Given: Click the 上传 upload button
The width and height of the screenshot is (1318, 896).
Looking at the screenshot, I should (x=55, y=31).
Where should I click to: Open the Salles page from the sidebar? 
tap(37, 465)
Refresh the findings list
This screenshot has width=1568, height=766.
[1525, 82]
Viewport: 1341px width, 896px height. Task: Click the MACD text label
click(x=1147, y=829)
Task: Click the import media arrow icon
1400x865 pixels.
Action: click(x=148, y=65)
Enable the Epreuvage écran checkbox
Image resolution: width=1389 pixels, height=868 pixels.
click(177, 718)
────────────────────────────────────────
The full set of entries must be transcribed exactly.

Output for this task:
Given: Click the 上传 upload button
The width and height of the screenshot is (1318, 896).
Looking at the screenshot, I should (x=55, y=31).
Where should I click to: Open the Salles page from the sidebar? 
tap(37, 465)
Refresh the findings list
This screenshot has width=1568, height=766.
[1525, 82]
Viewport: 1341px width, 896px height. Task: Click the MACD text label
click(x=1147, y=829)
Task: Click the import media arrow icon
1400x865 pixels.
Action: click(x=148, y=65)
Enable the Epreuvage écran checkbox
Image resolution: width=1389 pixels, height=868 pixels.
click(177, 718)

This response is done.